> [Texte fourni]
Contexte Historique  
 
Hissène Habré a dirigé l’ancienne colonie française du Tchad de 1982 à 1990 jusqu’à son renversement par l’actuel président Idriss Déby et sa fuite vers le Sénégal. Son régime de parti unique fut marqué par une terreur permanente, de graves et constantes violations des droits de l’homme et des libertés individuelles et de vastes campagnes de violence à l’encontre de son propre peuple. Habré a persécuté, par période et en procédant à des arrestations collectives et des meurtres en masse, différents groups ethniques dont il percevait les leaders comme des menaces à son régime, notamment les Sara et d’autres groupes sudistes en 1984, les Hadjeraïs en 1987 et les Zaghawas en 1989. Le nombre exact des victimes de Habré reste à ce jour inconnu. Une Commission d'Enquête du Ministère Tchadien de la Justice, établie par son successeur, a accusé, en 1992, le gouvernement Habré de 40 000 assassinats politiques et de torture systématique. La plupart des exactions furent perpétrées par sa terrifiante police politique, la Direction de la Documentation et de la Sécurité (DDS), dont les directeurs ne rendaient des comptes qu’à Hissène Habré exclusivement et appartenaient tous à sa propre ethnie, les Goranes.  
 
Les États-Unis et la France ont soutenu Habré, le considérant comme un rempart contre le leader libyen Mouammar Kadhafi. Pendant la présidence de Ronald Reagan, les États-Unis apportèrent en secret et par le biais de la CIA un soutien paramilitaire à Habré, afin que celui-ci prenne le pouvoir dans son pays. Par la suite, les États-Unis fournirent à Habré une aide militaire massive et ont entraîné et aidé tant matériellement que financièrement la DDS. Malgré l’enlèvement par Habré et ses hommes, alors en rébellion contre le pouvoir central, de l’anthropologue française Françoise Claustre en 1974 et le meurtre du Capitaine Galopin venu négocier la libération de sa compatriote en 1975, la France a également soutenu Habré contre la Libye en lui procurant armes, soutien logistique et renseignements, et en lançant les opérations militaires « Manta » (1983) et « Epervier » (1986). Mais comme la France a toujours cherché une alternative à Habré, elle n’a pas hésité à appuyer la rébellion d’Idriss Déby.

> [Travail demandé]
a. D'après le texte sur Hissène Habré, de combien d'assassinats politiques la Commission d'Enquête du Ministère Tchadien de la Justice a-t-elle accusé le gouvernement Habré en 1992 ?
b. Indiquez si chacune des affirmations suivantes s'accorde avec le texte sur Hissène Habré, en répondant par oui ou par non et en citant les mots décisifs du texte : (i) Après son renversement, Habré s'est enfui au Sénégal. (ii) Les directeurs de la DDS venaient de plusieurs ethnies. (iii) La France a lancé l'opération « Manta » en 1986.
c. Poursuivez le texte sur Hissène Habré à partir de sa dernière phrase.

> [Données recueillies]
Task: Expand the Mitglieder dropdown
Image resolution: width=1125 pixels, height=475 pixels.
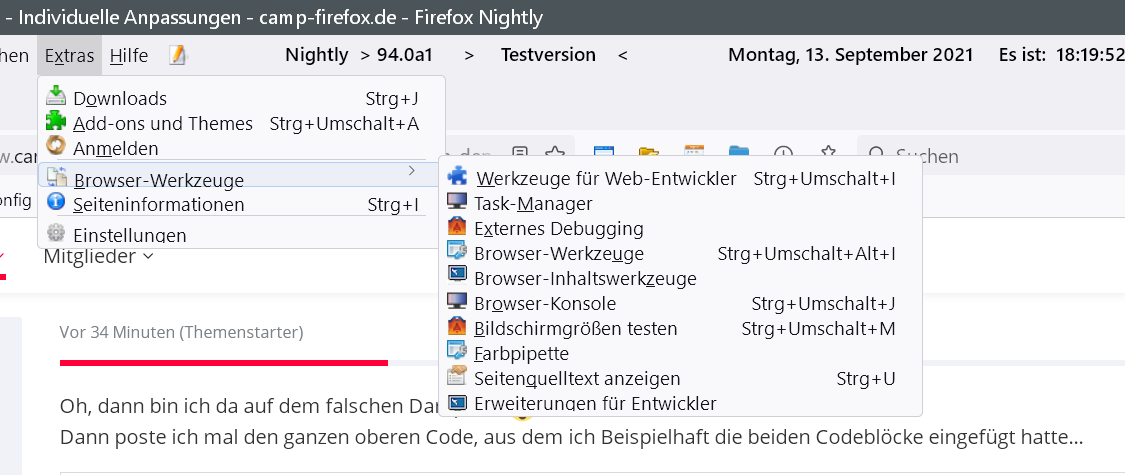Action: pos(98,256)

> [Réponses]
a. De 40 000 assassinats politiques.

b.
(i) Oui : « jusqu’à son renversement par l’actuel président Idriss Déby et sa fuite vers le Sénégal ».
(ii) Non : « appartenaient tous à sa propre ethnie, les Goranes ».
(iii) Non : « en lançant les opérations militaires “Manta” (1983) et “Epervier” (1986) ».

c.
Dès la chute de Habré, ses victimes ont espéré le traduire en justice. L’Association des victimes de crimes et répressions politiques au Tchad (AVCRP) a regroupé des informations sur 792 victimes des exactions de Habré, prévoyant utiliser ces dossiers lors d’éventuelles poursuites. La Commission d’Enquête recommandait d’ailleurs, dès 1992, d’engager des poursuites judiciaires contre les auteurs des atrocités, mais le gouvernement actuel du Tchad n’a jamais cherché l’extradition de Habré du Sénégal, ni n’a engagé des poursuites contre ses complices restés au Tchad.  
 
 
L’Inculpation de Hissène Habré au Sénégal  
 
En 1999, inspirée par le précédent Pinochet, l’Association tchadienne pour la promotion et la défense des droits de l’homme (ATPDH) a demandé à Human Rights Watch d’aider les victimes tchadiennes à poursuivre Habré devant la justice sénégalaise. A deux reprises, des enquêteurs se sont secrètement rendus au Tchad, où ils ont rencontré des victimes et des témoins, et ont étudié les nombreux documents rassemblés, dès 1991, par l’Association des victimes. Parallèlement, une coalition d’organisations de défense des droits de l’homme tchadiennes, sénégalaises et internationales a été discrètement mise en place pour soutenir les victimes dans leur quête de justice. Au sein de cette coalition, outre l’AVCRP, Human Rights Watch et l’ATPDH, collaborent également la Fédération Internationale des Ligues de Droits de l’Homme (FIDH), la Ligue Tchadienne des Droits de l’Homme (LTDH), l’Association pour la Promotion des Libertés Fondamentales au Tchad (APLFT), l’Organisation Nationale Sénégalaise des Droits de l’Homme (ONDH), la Rencontre Africaine pour les Droits de l’Homme au Sénégal (RADDHO), l’organisation Interights au Royaume Uni et les organisations françaises AVRE, Association pour les Victimes de la Répression en Exil et Agir Ensemble pour les Droits de l’Homme.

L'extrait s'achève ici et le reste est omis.